■ Extracted records ■
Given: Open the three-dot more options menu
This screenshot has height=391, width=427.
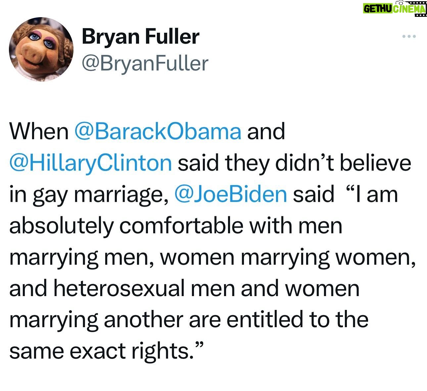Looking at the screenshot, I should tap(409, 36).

--

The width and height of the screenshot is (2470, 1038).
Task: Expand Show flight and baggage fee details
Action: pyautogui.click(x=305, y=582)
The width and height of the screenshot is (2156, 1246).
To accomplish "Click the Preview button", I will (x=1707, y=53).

■ What the task requires ■
Recast the records starting at the line containing "The width and height of the screenshot is (2156, 1246)." and ending at the line containing "will (x=1707, y=53)." as a numbered list, leaving out blank lines.

■ Response for this exercise ■
1. The width and height of the screenshot is (2156, 1246).
2. To accomplish "Click the Preview button", I will (x=1707, y=53).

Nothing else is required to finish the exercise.